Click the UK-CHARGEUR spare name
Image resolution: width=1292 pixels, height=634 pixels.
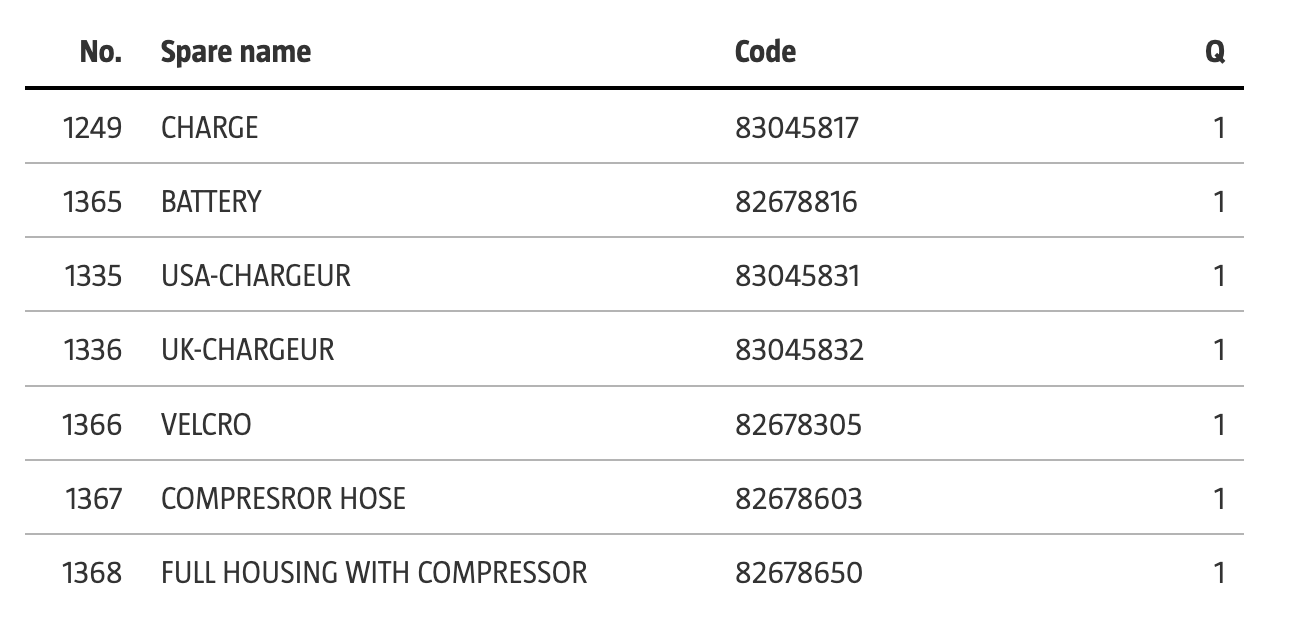tap(247, 350)
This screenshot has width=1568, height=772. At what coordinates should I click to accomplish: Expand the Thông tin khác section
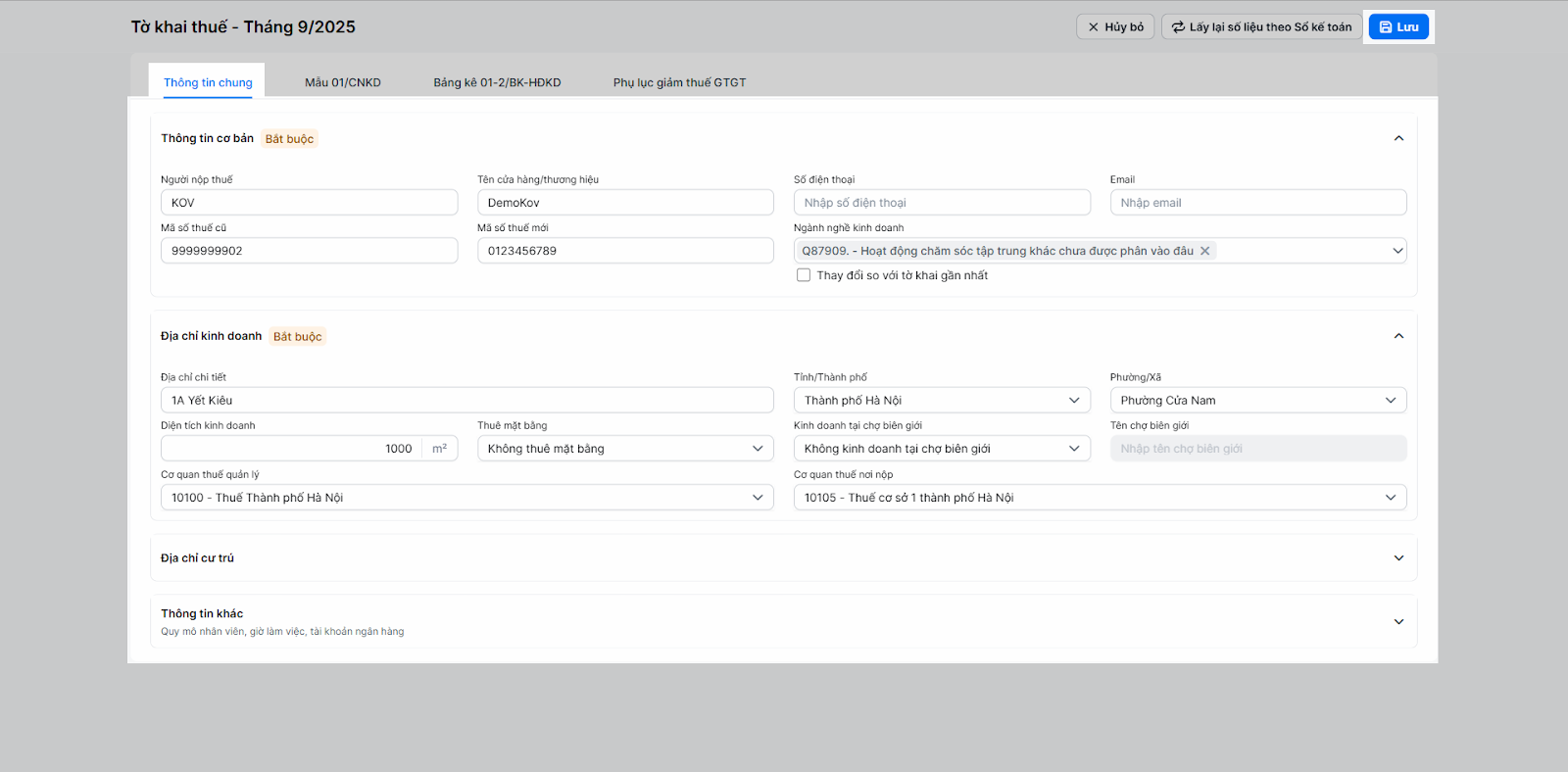1398,621
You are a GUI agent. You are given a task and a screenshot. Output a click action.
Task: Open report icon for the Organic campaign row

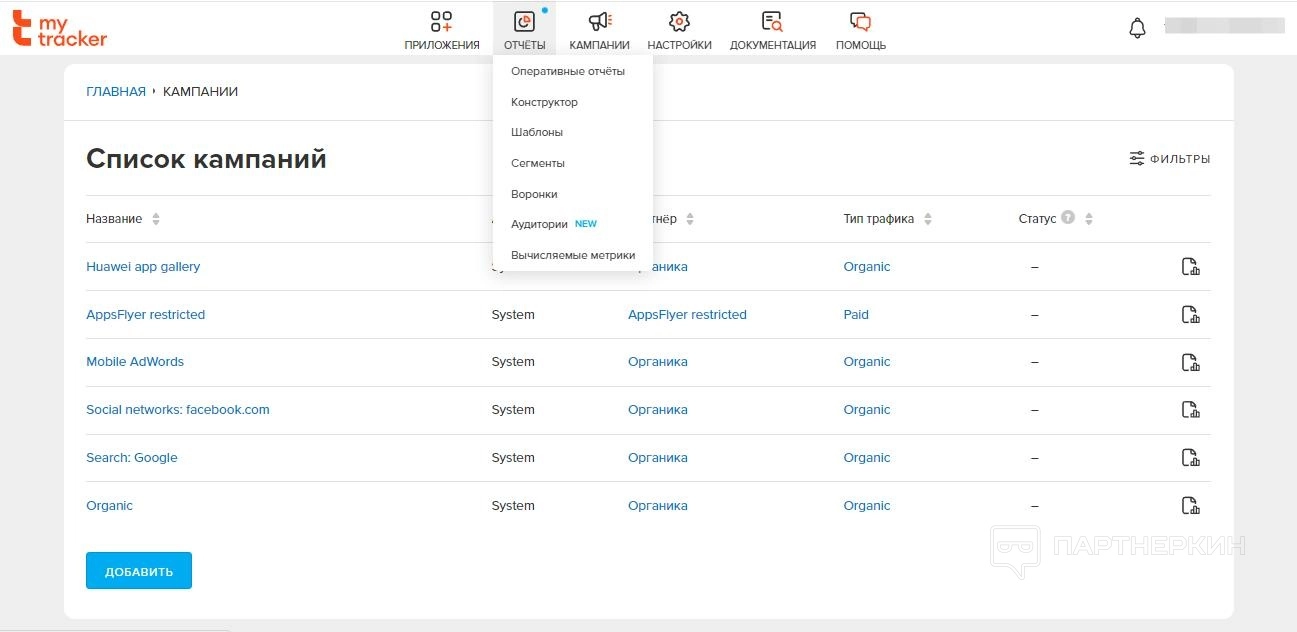pos(1190,505)
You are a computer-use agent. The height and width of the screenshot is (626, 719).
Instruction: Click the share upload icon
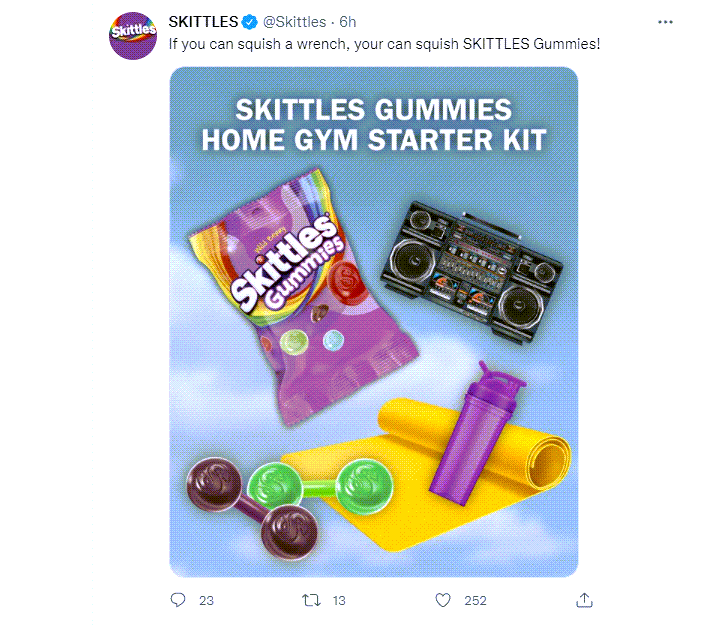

- - - - - - -

Reproduce every line of the items above verbatim, leaving out the pictures.

§ **Final result**
Click the UK-CHARGEUR spare name
Image resolution: width=1292 pixels, height=634 pixels.
tap(247, 350)
This screenshot has width=1568, height=772. At what coordinates should I click to accomplish: Expand the Thông tin khác section
1398,621
You are a GUI agent. You are given a task and a screenshot. Output a click action.
Task: Open report icon for the Organic campaign row

pos(1190,505)
You are a computer-use agent. The height and width of the screenshot is (626, 719).
Instruction: Click the share upload icon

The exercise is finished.